Exercise goal
Take the lines from the one with "Task: Tap the bathtub in the bathroom" through the end of the lines and write them out again, substituting "Screen size" for "Viewport" and leaving everything else as it is.

Begin Supplied entries

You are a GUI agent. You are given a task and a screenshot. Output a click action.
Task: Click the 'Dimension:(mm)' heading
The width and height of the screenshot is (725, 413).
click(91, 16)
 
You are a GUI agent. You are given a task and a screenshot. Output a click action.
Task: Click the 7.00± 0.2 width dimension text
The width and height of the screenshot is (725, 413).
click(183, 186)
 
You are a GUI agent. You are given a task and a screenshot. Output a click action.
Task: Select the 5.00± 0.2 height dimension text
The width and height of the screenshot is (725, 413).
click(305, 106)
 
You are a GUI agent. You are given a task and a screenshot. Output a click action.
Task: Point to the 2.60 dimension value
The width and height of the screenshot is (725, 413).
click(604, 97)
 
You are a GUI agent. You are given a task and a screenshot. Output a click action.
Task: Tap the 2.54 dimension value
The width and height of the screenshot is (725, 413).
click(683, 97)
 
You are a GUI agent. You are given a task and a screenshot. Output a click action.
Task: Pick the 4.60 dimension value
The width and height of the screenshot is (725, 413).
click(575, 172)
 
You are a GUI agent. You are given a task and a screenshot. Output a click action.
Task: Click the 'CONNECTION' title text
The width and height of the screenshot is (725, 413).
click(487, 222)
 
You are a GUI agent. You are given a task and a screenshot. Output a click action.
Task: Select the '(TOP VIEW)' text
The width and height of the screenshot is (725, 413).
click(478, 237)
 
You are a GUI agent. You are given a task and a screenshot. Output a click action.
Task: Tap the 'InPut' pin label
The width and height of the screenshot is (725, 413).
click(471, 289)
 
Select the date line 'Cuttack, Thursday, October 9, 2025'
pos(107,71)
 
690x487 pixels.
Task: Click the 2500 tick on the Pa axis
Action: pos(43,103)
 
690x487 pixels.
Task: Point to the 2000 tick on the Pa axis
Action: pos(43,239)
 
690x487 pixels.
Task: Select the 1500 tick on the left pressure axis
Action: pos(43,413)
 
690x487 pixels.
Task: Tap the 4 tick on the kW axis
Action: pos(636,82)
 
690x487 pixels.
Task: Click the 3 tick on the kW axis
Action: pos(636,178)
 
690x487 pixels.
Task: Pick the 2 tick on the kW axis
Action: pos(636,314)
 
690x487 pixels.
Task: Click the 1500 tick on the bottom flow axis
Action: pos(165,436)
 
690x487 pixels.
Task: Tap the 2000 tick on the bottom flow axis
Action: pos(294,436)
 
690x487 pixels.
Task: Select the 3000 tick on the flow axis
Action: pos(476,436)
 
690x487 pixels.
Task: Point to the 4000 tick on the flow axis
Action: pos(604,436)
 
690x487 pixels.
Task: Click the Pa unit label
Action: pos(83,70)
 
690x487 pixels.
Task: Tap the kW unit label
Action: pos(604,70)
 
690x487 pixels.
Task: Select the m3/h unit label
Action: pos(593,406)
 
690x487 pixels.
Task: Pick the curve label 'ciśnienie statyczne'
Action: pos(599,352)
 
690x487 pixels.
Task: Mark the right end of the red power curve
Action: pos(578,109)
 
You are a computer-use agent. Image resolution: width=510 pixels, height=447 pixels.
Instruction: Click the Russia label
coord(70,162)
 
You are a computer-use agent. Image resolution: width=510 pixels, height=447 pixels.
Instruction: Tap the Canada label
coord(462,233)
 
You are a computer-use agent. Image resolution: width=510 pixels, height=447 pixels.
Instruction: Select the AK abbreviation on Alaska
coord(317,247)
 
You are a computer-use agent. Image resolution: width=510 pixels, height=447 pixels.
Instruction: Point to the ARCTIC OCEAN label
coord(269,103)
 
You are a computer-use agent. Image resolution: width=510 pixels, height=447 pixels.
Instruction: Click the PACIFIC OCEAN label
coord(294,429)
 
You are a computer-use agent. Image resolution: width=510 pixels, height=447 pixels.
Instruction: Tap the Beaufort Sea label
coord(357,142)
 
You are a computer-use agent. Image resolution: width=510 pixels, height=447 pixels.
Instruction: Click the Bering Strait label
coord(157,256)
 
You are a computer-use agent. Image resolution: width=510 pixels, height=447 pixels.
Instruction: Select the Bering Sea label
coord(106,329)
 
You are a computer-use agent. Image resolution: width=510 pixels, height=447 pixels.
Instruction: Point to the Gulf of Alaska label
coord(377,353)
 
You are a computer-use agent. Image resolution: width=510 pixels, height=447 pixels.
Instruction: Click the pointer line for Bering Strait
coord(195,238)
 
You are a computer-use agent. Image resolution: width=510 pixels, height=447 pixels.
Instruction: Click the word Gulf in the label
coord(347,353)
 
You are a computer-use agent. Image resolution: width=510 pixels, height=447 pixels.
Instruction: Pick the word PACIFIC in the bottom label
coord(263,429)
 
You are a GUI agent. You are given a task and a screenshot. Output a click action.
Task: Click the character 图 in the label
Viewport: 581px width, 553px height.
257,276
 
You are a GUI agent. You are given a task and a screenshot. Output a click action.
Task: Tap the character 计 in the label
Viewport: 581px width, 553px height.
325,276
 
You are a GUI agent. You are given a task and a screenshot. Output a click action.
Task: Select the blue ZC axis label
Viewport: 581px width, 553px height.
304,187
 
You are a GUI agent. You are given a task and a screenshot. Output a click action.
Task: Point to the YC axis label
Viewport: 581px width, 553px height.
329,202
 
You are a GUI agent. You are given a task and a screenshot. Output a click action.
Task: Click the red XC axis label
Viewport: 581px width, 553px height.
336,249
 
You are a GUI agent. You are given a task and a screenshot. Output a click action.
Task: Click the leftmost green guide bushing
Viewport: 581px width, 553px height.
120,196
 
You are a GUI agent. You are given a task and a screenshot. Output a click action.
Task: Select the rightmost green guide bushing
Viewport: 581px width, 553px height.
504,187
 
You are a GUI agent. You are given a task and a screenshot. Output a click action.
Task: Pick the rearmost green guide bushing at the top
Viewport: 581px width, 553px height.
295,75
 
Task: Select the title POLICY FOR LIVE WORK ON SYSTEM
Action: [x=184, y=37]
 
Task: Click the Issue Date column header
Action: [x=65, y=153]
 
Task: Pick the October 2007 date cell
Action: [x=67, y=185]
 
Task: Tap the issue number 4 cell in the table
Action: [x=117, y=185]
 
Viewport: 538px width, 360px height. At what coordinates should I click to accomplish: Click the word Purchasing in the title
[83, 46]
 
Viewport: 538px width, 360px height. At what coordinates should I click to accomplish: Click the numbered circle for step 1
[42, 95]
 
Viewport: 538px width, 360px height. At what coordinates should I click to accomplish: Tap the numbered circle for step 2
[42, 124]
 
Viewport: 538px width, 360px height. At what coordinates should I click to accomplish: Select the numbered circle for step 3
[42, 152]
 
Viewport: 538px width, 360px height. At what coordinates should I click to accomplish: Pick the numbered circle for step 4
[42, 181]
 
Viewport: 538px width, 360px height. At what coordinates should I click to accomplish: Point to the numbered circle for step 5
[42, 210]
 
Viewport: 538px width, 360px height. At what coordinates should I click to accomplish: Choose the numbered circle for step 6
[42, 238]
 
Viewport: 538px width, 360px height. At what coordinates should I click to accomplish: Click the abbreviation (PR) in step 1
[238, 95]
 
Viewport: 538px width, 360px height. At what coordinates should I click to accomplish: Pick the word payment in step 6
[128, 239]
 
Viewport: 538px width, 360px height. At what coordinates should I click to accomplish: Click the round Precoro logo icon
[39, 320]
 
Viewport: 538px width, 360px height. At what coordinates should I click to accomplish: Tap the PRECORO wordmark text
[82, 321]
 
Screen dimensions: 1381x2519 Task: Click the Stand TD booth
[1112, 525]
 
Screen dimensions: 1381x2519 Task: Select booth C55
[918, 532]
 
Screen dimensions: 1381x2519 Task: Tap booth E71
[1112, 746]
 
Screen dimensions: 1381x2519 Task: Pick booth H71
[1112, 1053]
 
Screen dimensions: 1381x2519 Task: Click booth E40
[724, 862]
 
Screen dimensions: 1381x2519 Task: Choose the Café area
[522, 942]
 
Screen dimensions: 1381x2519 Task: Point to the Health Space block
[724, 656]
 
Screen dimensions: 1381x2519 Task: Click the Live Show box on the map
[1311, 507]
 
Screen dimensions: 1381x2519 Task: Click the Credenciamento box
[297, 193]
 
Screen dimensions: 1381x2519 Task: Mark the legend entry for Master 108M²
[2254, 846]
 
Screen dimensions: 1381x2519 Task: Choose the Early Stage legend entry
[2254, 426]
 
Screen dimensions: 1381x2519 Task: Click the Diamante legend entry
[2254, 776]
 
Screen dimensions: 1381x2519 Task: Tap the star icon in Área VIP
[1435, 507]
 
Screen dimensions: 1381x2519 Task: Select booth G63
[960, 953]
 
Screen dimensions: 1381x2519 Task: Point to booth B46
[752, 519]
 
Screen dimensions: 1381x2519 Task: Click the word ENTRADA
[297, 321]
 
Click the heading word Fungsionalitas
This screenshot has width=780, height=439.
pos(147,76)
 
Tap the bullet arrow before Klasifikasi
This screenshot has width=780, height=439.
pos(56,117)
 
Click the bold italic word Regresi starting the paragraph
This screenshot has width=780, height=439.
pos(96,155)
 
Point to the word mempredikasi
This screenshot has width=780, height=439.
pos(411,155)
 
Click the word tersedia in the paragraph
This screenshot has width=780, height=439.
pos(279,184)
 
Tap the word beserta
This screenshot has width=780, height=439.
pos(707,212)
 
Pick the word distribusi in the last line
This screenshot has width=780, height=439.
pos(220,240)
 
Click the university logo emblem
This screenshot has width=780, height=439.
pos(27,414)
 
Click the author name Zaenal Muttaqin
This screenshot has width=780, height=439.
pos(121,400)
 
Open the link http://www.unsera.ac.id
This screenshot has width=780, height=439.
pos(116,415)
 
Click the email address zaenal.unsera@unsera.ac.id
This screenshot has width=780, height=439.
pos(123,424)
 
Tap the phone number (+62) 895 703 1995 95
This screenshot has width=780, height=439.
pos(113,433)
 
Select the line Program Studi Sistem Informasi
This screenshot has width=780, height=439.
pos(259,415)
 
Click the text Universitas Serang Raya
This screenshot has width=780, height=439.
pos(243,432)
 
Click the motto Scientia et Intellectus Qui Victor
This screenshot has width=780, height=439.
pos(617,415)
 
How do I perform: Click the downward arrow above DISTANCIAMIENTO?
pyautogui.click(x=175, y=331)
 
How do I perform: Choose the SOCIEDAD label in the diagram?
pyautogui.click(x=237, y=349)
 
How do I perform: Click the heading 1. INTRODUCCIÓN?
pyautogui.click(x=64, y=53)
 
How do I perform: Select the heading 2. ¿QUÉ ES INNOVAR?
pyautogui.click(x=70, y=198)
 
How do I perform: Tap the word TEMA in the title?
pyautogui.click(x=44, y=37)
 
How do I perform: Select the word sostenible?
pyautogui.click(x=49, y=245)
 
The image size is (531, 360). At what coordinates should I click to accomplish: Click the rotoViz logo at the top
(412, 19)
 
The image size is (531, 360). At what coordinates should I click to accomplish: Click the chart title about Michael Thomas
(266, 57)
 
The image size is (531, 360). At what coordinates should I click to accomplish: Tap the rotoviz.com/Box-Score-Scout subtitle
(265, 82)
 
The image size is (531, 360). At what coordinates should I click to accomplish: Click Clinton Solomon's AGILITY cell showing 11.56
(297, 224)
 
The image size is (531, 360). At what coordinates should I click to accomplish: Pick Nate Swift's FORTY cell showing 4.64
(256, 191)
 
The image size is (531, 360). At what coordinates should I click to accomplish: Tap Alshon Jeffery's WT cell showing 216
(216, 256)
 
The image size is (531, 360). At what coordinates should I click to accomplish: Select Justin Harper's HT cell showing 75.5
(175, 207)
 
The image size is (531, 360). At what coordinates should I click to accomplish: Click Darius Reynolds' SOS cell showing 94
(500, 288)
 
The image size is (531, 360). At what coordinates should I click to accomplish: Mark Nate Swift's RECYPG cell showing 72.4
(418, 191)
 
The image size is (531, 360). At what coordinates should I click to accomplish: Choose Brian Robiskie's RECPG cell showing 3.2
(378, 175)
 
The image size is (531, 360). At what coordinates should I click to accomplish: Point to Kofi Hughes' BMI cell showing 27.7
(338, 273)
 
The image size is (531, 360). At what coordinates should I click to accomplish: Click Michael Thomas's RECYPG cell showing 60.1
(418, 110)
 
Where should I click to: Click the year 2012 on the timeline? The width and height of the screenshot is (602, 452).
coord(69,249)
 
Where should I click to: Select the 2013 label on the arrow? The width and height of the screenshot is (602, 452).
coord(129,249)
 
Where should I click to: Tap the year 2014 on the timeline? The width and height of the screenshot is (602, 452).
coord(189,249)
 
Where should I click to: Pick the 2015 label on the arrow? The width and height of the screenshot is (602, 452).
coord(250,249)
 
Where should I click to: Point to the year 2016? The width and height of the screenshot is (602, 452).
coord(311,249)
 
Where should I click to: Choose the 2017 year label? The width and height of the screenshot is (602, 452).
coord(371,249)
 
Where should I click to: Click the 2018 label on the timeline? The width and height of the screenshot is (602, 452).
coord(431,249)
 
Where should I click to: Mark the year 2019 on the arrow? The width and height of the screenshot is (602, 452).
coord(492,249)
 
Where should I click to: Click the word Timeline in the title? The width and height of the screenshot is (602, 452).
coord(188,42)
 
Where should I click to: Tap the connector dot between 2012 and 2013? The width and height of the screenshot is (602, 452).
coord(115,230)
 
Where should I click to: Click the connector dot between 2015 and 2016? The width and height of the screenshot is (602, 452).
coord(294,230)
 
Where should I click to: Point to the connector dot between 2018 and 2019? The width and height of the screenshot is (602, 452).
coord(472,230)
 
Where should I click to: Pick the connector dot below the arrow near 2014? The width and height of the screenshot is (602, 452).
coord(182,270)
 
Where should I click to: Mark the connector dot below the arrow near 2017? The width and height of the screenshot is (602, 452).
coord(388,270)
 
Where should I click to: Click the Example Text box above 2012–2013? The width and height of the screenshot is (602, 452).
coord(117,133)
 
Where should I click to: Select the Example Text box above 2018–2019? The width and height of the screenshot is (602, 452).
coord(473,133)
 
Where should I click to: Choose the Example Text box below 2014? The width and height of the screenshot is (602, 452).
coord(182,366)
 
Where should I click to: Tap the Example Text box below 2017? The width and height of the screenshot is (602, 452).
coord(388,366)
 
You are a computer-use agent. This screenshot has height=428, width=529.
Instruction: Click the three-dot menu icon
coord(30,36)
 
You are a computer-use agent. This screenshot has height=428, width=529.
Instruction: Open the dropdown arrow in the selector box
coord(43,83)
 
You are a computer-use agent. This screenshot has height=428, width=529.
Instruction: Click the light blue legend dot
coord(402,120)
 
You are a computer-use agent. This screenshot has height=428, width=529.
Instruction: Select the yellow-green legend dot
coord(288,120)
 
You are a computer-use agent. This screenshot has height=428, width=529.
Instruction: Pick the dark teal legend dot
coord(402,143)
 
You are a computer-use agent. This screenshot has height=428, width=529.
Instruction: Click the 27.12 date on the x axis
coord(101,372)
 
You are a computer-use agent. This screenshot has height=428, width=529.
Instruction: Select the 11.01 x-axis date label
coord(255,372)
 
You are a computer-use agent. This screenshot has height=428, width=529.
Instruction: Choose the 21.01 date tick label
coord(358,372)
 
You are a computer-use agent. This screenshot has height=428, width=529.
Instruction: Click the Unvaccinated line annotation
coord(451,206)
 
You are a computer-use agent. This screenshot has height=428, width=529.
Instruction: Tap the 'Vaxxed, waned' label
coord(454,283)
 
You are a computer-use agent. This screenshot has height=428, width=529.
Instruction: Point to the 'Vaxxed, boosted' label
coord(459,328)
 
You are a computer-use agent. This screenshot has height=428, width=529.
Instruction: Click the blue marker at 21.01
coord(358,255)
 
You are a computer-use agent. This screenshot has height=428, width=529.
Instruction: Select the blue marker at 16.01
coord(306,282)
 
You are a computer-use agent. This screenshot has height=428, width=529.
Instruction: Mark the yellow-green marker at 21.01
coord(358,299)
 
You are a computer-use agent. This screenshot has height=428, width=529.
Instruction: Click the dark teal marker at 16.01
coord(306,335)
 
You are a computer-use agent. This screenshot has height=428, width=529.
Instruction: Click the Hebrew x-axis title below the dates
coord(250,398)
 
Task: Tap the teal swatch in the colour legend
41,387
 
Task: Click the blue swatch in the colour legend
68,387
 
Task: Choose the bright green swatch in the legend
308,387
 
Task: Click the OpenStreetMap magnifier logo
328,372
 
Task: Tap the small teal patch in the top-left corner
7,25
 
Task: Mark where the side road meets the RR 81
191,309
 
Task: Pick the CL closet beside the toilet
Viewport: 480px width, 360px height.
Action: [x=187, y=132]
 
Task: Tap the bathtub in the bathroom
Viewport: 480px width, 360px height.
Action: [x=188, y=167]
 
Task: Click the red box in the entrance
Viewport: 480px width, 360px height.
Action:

End Supplied entries

Answer
Task: Tap the bathtub in the bathroom
Screen size: 480px width, 360px height.
Action: [x=188, y=167]
 
Task: Click the red box in the entrance
Screen size: 480px width, 360px height.
Action:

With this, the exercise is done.